> _WHAT NEEDS TO BE DONE_:
Retype every entry precisely and keep each line whole.

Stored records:
* * *

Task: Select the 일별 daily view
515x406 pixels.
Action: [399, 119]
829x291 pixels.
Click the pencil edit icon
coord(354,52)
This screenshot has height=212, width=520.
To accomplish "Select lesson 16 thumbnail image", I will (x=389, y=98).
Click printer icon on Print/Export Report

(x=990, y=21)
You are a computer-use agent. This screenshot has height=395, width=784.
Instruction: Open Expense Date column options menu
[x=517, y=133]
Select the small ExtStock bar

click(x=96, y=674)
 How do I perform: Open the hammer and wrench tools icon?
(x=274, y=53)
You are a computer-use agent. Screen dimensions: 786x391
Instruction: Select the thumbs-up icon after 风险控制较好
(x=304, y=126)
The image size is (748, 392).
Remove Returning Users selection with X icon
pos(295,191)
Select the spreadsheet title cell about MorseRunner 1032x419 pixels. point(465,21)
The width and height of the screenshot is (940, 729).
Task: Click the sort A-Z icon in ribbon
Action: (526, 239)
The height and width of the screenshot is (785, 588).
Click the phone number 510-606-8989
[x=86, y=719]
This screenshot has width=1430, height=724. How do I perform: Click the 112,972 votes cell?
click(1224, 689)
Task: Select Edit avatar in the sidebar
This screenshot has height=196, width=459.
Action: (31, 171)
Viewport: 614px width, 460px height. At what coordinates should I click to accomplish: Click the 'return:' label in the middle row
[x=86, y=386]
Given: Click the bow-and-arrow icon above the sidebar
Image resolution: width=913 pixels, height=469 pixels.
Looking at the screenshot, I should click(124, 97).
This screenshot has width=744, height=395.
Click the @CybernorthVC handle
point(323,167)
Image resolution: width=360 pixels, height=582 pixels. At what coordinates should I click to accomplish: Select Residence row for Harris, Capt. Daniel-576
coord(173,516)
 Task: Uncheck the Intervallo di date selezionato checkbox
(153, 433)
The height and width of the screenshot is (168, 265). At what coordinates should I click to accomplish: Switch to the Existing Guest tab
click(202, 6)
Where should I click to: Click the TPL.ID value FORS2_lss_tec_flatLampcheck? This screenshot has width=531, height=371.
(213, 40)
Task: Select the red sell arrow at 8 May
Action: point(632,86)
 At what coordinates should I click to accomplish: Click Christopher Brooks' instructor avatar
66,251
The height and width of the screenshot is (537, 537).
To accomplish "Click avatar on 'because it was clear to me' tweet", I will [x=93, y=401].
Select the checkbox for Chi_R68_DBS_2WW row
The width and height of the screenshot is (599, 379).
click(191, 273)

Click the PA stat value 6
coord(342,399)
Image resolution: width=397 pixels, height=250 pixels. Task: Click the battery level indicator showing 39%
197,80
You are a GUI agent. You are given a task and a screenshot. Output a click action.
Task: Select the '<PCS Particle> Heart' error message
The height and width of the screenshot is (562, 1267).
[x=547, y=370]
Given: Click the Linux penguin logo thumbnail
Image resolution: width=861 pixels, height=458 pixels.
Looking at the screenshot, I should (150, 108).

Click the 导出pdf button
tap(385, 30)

* * *

> _RESULT OF THIS EXERCISE_:
Task: Select the 일별 daily view
515x406 pixels.
Action: [399, 119]
829x291 pixels.
Click the pencil edit icon
coord(354,52)
This screenshot has height=212, width=520.
To accomplish "Select lesson 16 thumbnail image", I will (x=389, y=98).
Click printer icon on Print/Export Report

(x=990, y=21)
You are a computer-use agent. This screenshot has height=395, width=784.
Instruction: Open Expense Date column options menu
[x=517, y=133]
Select the small ExtStock bar

click(x=96, y=674)
 How do I perform: Open the hammer and wrench tools icon?
(x=274, y=53)
You are a computer-use agent. Screen dimensions: 786x391
Instruction: Select the thumbs-up icon after 风险控制较好
(x=304, y=126)
The image size is (748, 392).
Remove Returning Users selection with X icon
pos(295,191)
Select the spreadsheet title cell about MorseRunner 1032x419 pixels. point(465,21)
The width and height of the screenshot is (940, 729).
Task: Click the sort A-Z icon in ribbon
Action: (526, 239)
The height and width of the screenshot is (785, 588).
Click the phone number 510-606-8989
[x=86, y=719]
This screenshot has width=1430, height=724. How do I perform: Click the 112,972 votes cell?
click(1224, 689)
Task: Select Edit avatar in the sidebar
This screenshot has height=196, width=459.
Action: (31, 171)
Viewport: 614px width, 460px height. At what coordinates should I click to accomplish: Click the 'return:' label in the middle row
[x=86, y=386]
Given: Click the bow-and-arrow icon above the sidebar
Image resolution: width=913 pixels, height=469 pixels.
Looking at the screenshot, I should click(124, 97).
This screenshot has width=744, height=395.
Click the @CybernorthVC handle
point(323,167)
Image resolution: width=360 pixels, height=582 pixels. At what coordinates should I click to accomplish: Select Residence row for Harris, Capt. Daniel-576
coord(173,516)
 Task: Uncheck the Intervallo di date selezionato checkbox
(153, 433)
The height and width of the screenshot is (168, 265). At what coordinates should I click to accomplish: Switch to the Existing Guest tab
click(202, 6)
Where should I click to: Click the TPL.ID value FORS2_lss_tec_flatLampcheck? This screenshot has width=531, height=371.
(213, 40)
Task: Select the red sell arrow at 8 May
Action: point(632,86)
 At what coordinates should I click to accomplish: Click Christopher Brooks' instructor avatar
66,251
The height and width of the screenshot is (537, 537).
To accomplish "Click avatar on 'because it was clear to me' tweet", I will [x=93, y=401].
Select the checkbox for Chi_R68_DBS_2WW row
The width and height of the screenshot is (599, 379).
click(191, 273)

Click the PA stat value 6
coord(342,399)
Image resolution: width=397 pixels, height=250 pixels. Task: Click the battery level indicator showing 39%
197,80
You are a GUI agent. You are given a task and a screenshot. Output a click action.
Task: Select the '<PCS Particle> Heart' error message
The height and width of the screenshot is (562, 1267).
[x=547, y=370]
Given: Click the Linux penguin logo thumbnail
Image resolution: width=861 pixels, height=458 pixels.
Looking at the screenshot, I should (150, 108).

Click the 导出pdf button
tap(385, 30)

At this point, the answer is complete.